PROPUESTA DE EXTRACCIÓN AUTOMÁTICA DE CANDIDATOS A TÉRMINO DEL DOMINIO MÉDICO PROCESANDO INFORMACIÓN LINGÜÍSTICA. DESCRIPCIÓN Y EVALUACIÓN DE RESULTADOS

AUTOR(ES)
FONTE

Alfa, rev. linguíst. (São José Rio Preto)

DATA DE PUBLICAÇÃO

2015-04

RESUMO

The description of a method for automatic extraction of term candidates from the medical field by applying linguistic information is presented. Lexicography, morphological and syntactic rules were used. First, the detection was performed by applying a standard dictionary that assigned the tag ´MED´ (‘MEDICAL’) to the words that could be considered terms. Morphological and syntactic rules were used to try to deduce the part of speech of the words that were not considered in the dictionary (WNCD).
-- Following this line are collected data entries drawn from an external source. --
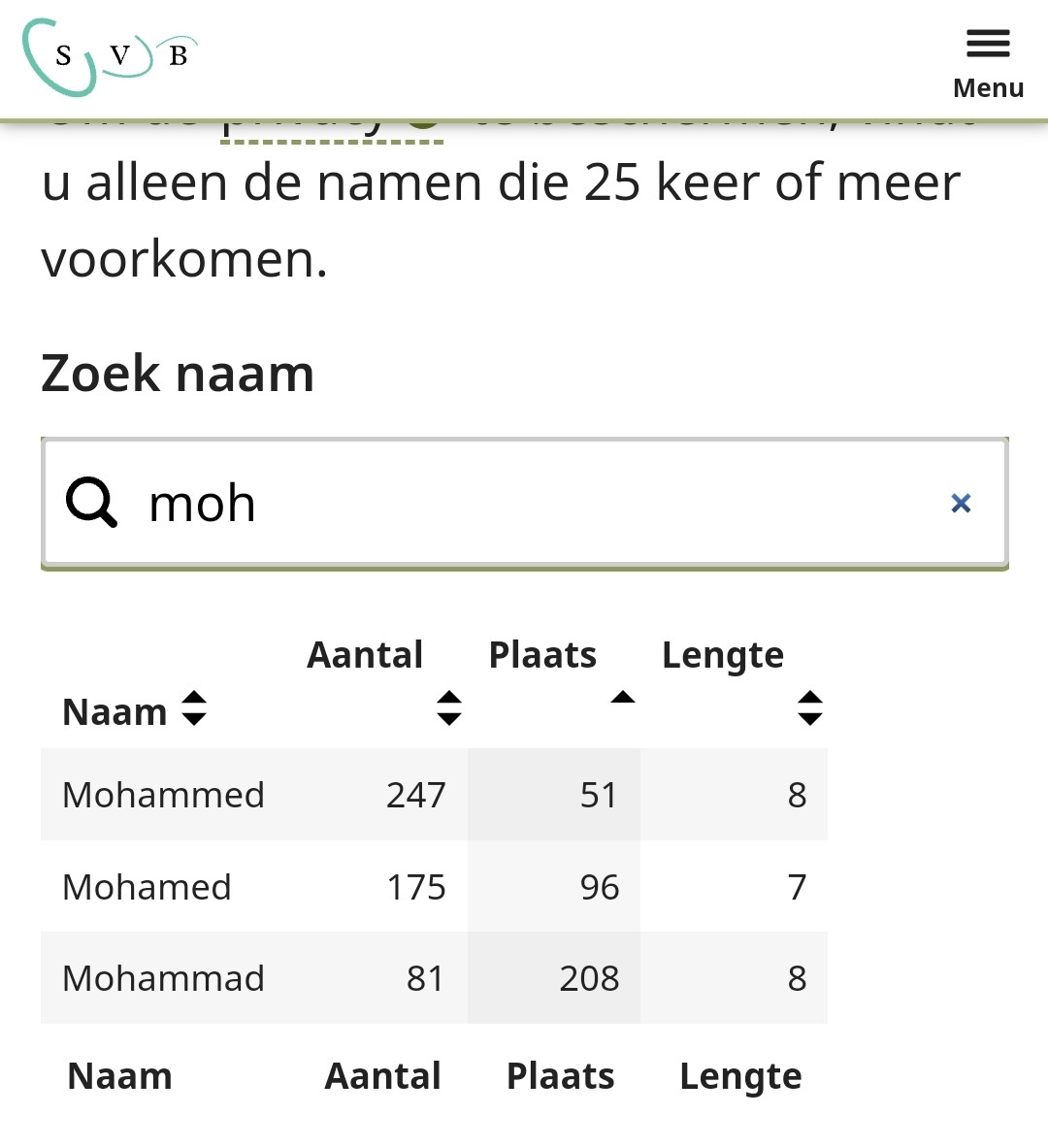Click the privacy tooltip link
This screenshot has width=1048, height=1148.
tap(332, 130)
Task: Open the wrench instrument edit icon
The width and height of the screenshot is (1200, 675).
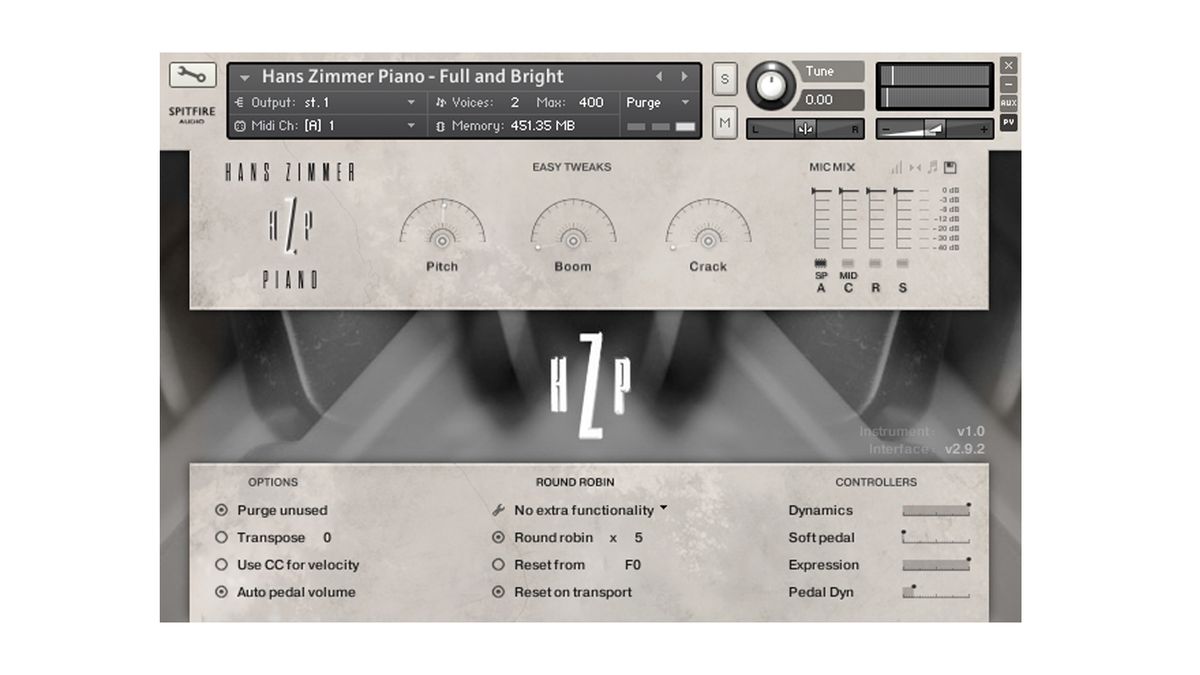Action: click(191, 74)
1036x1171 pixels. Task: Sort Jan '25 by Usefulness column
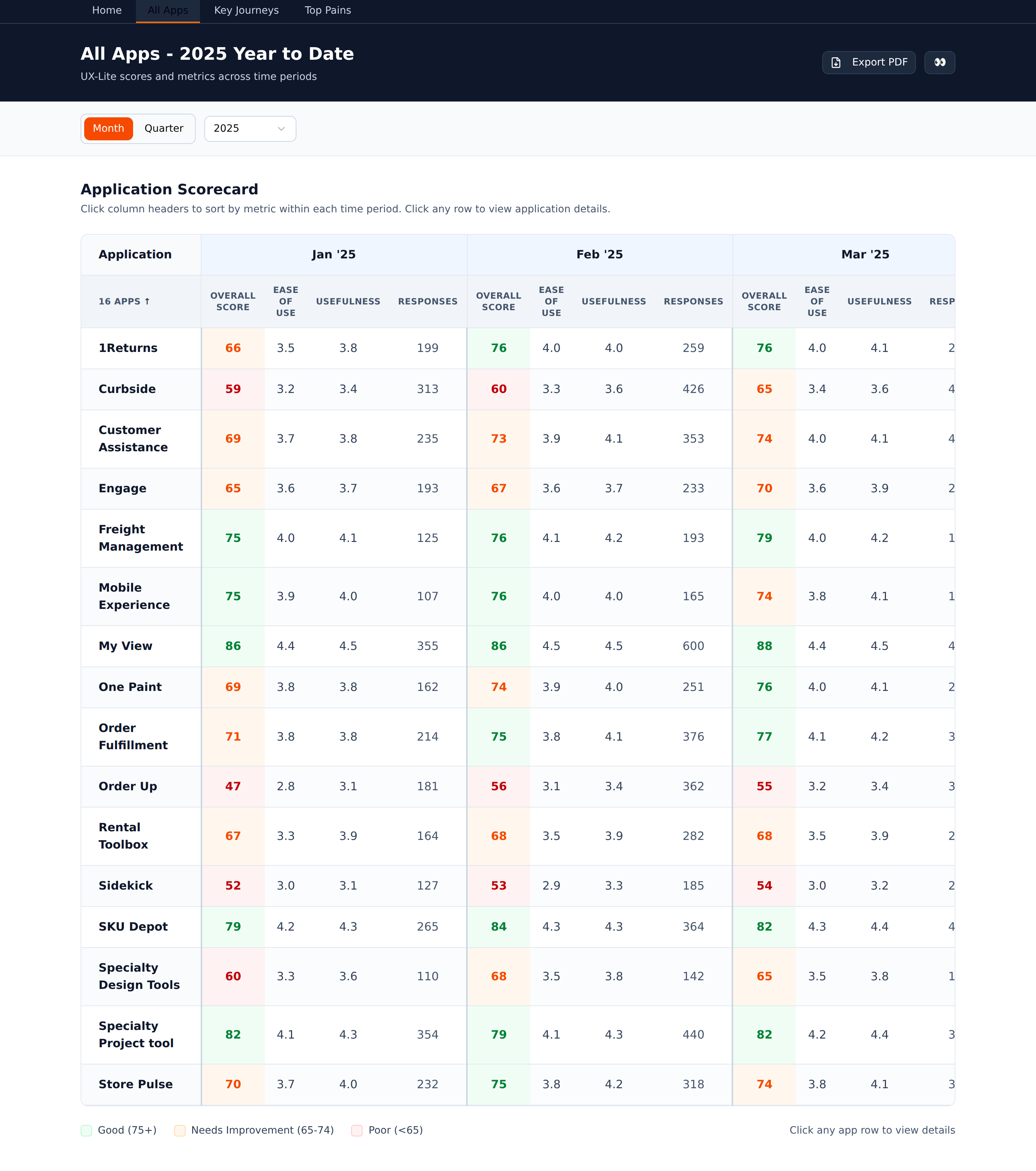[348, 301]
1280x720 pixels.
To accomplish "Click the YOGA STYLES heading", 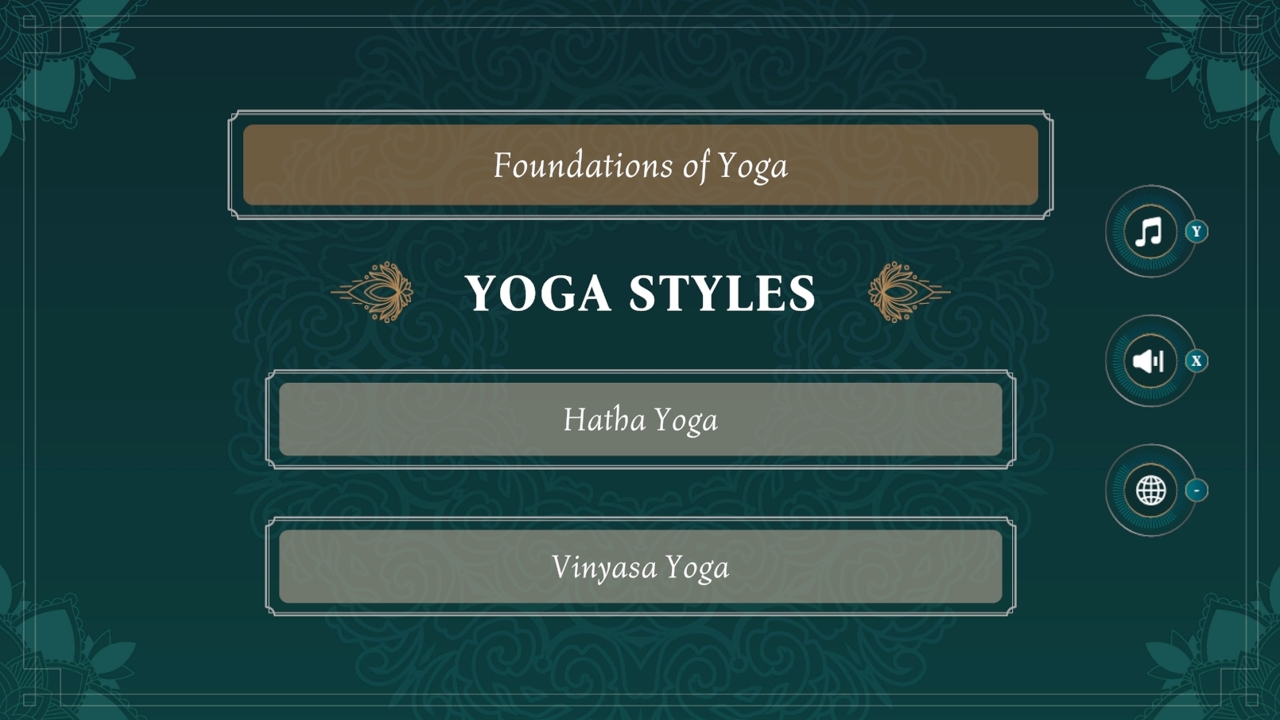I will pyautogui.click(x=640, y=293).
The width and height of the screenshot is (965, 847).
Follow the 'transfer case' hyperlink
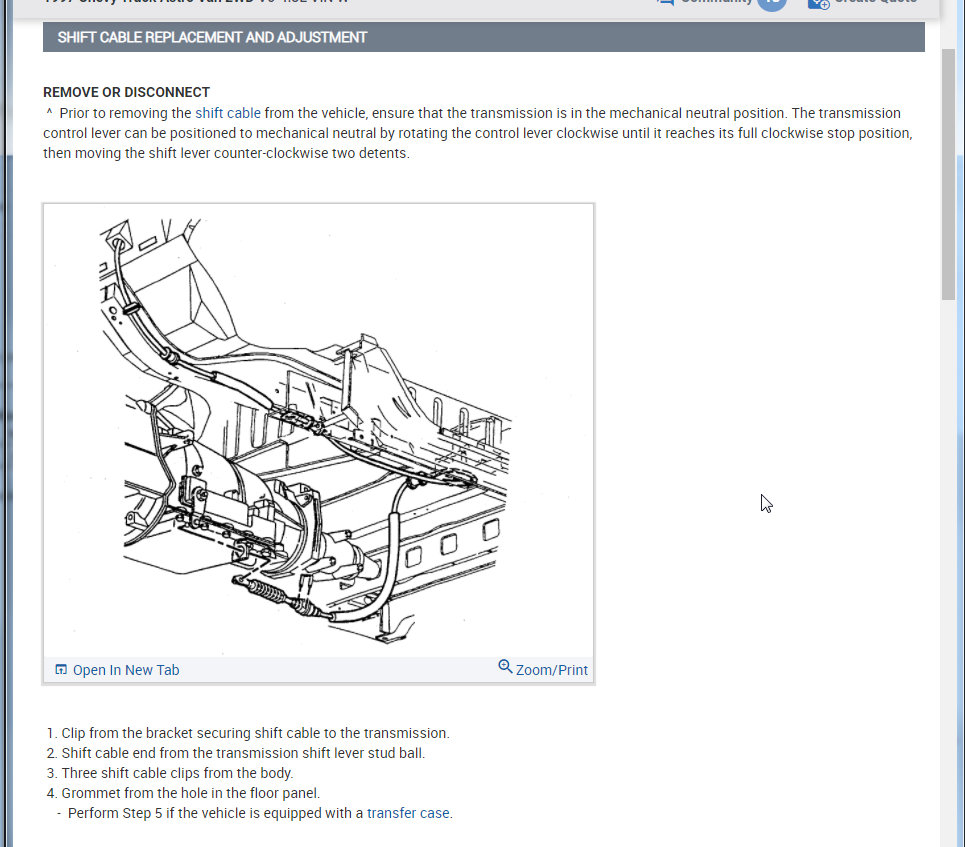pos(408,813)
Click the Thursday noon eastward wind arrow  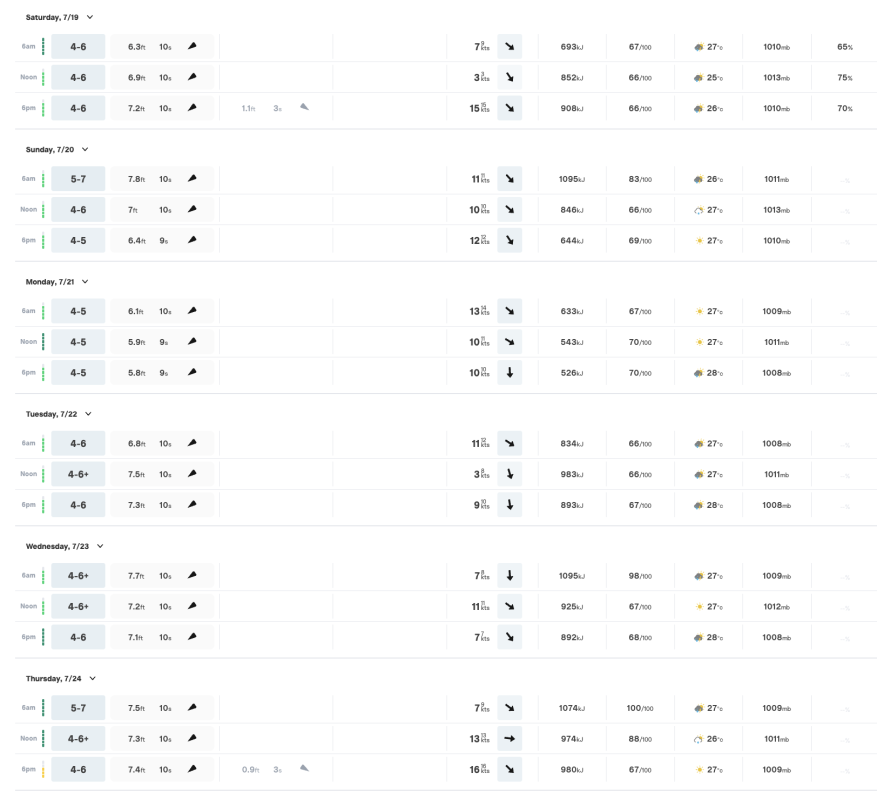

Afterwards, nominal phrases that included WNCD and MED were gathered to extract them as term candidates of the field. Smorph, Post Smorph Module (MPS) – both work in groups– and Xfst were the software used. Smorph performs the morphological analysis of character strings and MPS works on local grammar. Xfst is a finite state tool that works on character strings assigning previously stated categories to allow the automatic analysis of expressions. This method was tested on a section of the corpus of clinical cases collected by Burdiles (2012) of 217258 words. The results showed 92.58% of precision, 95.02% of recall and 93.78% of F-measure.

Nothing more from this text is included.